***** TRECHO DA REPORTAGEM *****

Jorge Araújo/Folha Imagem
O ex-VJ da MTV Gastão Moreira


BRUNO GARCEZ
DA REPORTAGEM LOCAL

O POETA Glauco Mattoso recita um verso sobre "escarros de maconha", a platéia grita: "Legaliza!", Lobão faz um discurso irado contra as gravadoras brasileiras, o "maldito" Tom Zé é ovacionado pelo público. Podem ser cenas incomuns na TV aberta, mas são corriqueiras nas gravações do "Musikaos", programa semanal que a Cultura exibirá a partir do próximo sábado, às 19h.
Abertamente inspirado em "Fábrica do Som" apresentado pelo videasta Tadeu Jungle, pela mesma TV Cultura entre 82 e 84, "Musikaos" tem proposta semelhante à de seu antecessor.
O musical, apresentado por Gastão Moreira (ex-VJ da MTV), dá vez a artistas e entidades civis cujo espaço na mídia é restrito ou até inexistente. Bandas de garagem, poetas alternativos, artistas plásticos, grupos de dança étnica e representantes de ONGs estão entre as atrações regulares do "Musikaos".
"Quis vender a idéia do programa na Record e na Band, mas nas emissoras comerciais não há espaço para essa nossa postura contestatória. Na MTV, com o "UltraSom" pretendia fazer algo parecido, mas partiram para uma competição entre bandas. Não era exatamente o que eu tinha em mente", afirma Gastão.
Segundo Rogério Brandão, diretor de programação da Cultura, o "Musikaos" visa reaproximar a emissora do público jovem. "Ultimamente, nos concentramos em programas infantis e jornalísticos. Queremos achar o elo que perdemos com o fim da "Fábrica do Som", mas é uma referência, não um remake."
O diretor do "Musikaos", Pedro Vieira, que, por sinal, também era o responsável pelo "Fábrica do Som" confirma as semelhanças, mas diz que o contexto é outro. "Ainda tenho uma ligação forte com o "Fábrica", mas naquela época sofríamos com outros tipos de repressão, a do governo. Atualmente, a ditadura é feita pelo capital e a indústria fonográfica. Além disso, a linguagem é outra, com cortes nervosos", afirma Vieira.
Assim como o "Fábrica do Som", "Musikaos" também é gravado no Sesc Pompéia (de São Paulo), mas não mais na choperia, como a atração anterior, e sim no teatro do centro cultural.
O despojamento de "Fábrica" deu vez a cenários que lembram um filme de ficção-científica. O palco em que é gravado o programa é preenchido com estruturas como "O Oratório do Kaos", uma peça de acrílico coberta com transparências impressas com imagens de Jesus Cristo, Luiz Gonzaga, Noel Rosa, John Lennon, e um Saci Pererê.
A autora do cenário, Luciene Grecco, diz ter buscado "uma estética underground e caótica" fiel à atmosfera do "Musikaos". Luciene pôde conferir de perto sua obra, pois participou da gravação do programa na terça passada com o Thaketededrum, grupo de percussão afro-brasileira que íntegra.

***** SEÇÃO DE DADOS *****

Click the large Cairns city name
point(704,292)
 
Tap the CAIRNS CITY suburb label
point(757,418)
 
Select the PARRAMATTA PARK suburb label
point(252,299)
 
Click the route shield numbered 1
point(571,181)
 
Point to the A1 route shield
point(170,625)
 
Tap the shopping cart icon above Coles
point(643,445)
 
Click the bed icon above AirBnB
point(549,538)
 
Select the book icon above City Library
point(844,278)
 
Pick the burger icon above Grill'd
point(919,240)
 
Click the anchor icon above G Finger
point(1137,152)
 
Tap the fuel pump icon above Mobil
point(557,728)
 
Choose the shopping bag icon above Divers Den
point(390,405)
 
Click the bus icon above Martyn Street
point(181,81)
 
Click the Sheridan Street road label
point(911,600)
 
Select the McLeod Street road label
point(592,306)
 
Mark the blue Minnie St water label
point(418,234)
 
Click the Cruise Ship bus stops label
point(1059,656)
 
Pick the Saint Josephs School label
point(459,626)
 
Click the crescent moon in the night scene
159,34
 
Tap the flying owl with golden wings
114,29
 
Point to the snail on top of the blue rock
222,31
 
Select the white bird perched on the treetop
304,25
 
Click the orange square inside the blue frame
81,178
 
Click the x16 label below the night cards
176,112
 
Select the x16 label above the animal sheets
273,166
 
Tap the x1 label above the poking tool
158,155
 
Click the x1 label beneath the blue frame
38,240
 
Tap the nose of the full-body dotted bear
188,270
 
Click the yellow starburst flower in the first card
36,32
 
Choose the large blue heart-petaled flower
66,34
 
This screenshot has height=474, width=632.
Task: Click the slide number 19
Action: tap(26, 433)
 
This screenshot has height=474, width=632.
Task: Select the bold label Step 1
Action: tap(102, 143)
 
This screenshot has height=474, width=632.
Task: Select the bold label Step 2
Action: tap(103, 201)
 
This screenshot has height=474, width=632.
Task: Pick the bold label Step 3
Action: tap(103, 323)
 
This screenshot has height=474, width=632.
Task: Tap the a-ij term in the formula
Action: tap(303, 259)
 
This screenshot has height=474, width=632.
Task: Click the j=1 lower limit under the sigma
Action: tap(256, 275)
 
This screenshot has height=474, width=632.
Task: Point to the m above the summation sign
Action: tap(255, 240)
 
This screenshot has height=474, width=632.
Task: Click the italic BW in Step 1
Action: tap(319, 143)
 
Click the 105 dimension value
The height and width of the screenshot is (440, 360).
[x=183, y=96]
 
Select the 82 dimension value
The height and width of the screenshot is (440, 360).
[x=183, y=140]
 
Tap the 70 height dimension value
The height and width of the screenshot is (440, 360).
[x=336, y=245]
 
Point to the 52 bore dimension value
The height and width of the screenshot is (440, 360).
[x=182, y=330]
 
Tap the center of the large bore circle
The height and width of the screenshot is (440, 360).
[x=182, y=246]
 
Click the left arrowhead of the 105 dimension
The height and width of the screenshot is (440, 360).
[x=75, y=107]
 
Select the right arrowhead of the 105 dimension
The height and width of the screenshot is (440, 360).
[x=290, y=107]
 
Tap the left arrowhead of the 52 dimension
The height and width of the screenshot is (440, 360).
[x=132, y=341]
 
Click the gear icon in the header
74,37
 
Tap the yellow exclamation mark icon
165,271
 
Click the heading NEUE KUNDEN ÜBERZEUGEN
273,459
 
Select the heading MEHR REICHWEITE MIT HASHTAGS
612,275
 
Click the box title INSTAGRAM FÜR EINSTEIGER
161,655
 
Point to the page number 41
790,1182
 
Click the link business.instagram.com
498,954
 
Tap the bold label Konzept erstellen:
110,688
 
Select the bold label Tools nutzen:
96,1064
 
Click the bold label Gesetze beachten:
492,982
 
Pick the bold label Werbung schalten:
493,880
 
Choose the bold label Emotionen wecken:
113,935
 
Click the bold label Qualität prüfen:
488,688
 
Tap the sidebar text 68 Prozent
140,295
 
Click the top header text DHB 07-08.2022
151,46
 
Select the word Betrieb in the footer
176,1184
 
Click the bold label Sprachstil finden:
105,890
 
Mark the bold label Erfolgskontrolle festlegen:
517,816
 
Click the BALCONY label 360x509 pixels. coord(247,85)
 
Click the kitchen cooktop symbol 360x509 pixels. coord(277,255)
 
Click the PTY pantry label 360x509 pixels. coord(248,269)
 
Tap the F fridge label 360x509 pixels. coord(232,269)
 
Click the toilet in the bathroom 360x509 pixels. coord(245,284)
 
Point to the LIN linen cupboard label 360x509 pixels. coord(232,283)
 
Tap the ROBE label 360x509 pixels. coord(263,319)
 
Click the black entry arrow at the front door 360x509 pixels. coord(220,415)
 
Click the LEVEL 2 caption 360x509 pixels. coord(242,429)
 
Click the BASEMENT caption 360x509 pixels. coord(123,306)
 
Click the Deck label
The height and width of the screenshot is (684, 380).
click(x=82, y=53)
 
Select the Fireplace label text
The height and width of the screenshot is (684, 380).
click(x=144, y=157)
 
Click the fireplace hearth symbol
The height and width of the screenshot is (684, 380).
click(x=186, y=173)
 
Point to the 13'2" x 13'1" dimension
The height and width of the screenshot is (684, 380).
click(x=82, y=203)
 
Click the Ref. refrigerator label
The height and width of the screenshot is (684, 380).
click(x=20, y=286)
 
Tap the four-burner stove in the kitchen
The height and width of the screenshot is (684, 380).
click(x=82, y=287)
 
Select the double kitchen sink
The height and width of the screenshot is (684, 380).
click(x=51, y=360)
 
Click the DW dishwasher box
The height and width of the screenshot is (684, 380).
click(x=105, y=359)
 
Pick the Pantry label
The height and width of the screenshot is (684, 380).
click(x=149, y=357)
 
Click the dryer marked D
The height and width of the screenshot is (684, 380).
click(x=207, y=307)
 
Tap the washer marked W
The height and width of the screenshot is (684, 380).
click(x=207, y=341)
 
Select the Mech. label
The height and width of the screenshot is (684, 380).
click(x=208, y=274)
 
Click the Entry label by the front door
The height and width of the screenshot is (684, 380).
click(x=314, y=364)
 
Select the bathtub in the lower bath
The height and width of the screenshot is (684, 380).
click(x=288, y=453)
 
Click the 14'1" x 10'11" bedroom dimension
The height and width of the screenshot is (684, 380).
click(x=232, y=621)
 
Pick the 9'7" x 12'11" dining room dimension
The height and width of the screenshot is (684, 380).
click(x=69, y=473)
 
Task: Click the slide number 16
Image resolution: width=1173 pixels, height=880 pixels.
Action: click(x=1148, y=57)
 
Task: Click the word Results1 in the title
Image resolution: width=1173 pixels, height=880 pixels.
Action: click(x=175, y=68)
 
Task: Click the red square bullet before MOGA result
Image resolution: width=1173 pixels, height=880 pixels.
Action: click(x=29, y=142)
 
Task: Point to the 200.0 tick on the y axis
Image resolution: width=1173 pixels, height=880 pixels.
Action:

*****

* **TAREFAS A FAZER**:
A. De acordo com a reportagem sobre o "Musikaos", em que espaço do Sesc Pompéia o programa é gravado?
B. Transcreva da reportagem sobre o "Musikaos" o trecho que vai de "Segundo Rogério Brandão, diretor" até "do centro cultural.".
C. Retome a reportagem sobre o "Musikaos" e dê continuidade a ela a partir do ponto em que termina.
Os dados não têm nenhuma relação com a reportagem.

* **RESULTADOS ESPERADOS**:
A. No teatro do centro cultural.

B.
Segundo Rogério Brandão, diretor de programação da Cultura, o "Musikaos" visa reaproximar a emissora do público jovem. "Ultimamente, nos concentramos em programas infantis e jornalísticos. Queremos achar o elo que perdemos com o fim da "Fábrica do Som", mas é uma referência, não um remake."
O diretor do "Musikaos", Pedro Vieira, que, por sinal, também era o responsável pelo "Fábrica do Som" confirma as semelhanças, mas diz que o contexto é outro. "Ainda tenho uma ligação forte com o "Fábrica", mas naquela época sofríamos com outros tipos de repressão, a do governo. Atualmente, a ditadura é feita pelo capital e a indústria fonográfica. Além disso, a linguagem é outra, com cortes nervosos", afirma Vieira.
Assim como o "Fábrica do Som", "Musikaos" também é gravado no Sesc Pompéia (de São Paulo), mas não mais na choperia, como a atração anterior, e sim no teatro do centro cultural.

C.
Além das atrações artísticas, "Musikaos" exibirá, em cada edição, disputas travadas entre oradores de duas universidades. A capacidade do orador é avaliado por um júri com três integrantes. O único jurado fixo é o cantor e compositor Jorge Mautner. A eles caberá ainda julgar bandas principiantes, por meio de um sistema de notas que vai de 20 a 50.
"A banda que tirar nota 20 terá um terço de sua música exibida no programa, quem tirar 30, terá a metade da música exibida, e os que obtiverem 50, a nota máxima, verão a música completa ir ao ar. É o que chamamos de "Tabela Warhol'", afirma Gastão.
O produtor musical do "Musikaos" é Clemente, vocalista dos Inocentes, banda pioneira do punk brasileiro. "O programa tem caos no nome e fala do final de século. O responsável pela parte musical tinha de ser um punk das antigas", diz Gastão. De acordo com Clemente, a intenção será privilegiar artistas em começo de carreira e músicos que não são presença habitual nas FMs.
"Isso não significa que iremos vetar a vinda de nomes mais pops. Às vezes, um grupo consagrado serve como gancho para chamarmos um grupo desconhecido. Se convidamos uma banda punk de Sorocaba (SP), como o Jack Navarro, trazemos também o Ira!", diz Clemente, referindo-se às atrações que gravaram participação na última terça.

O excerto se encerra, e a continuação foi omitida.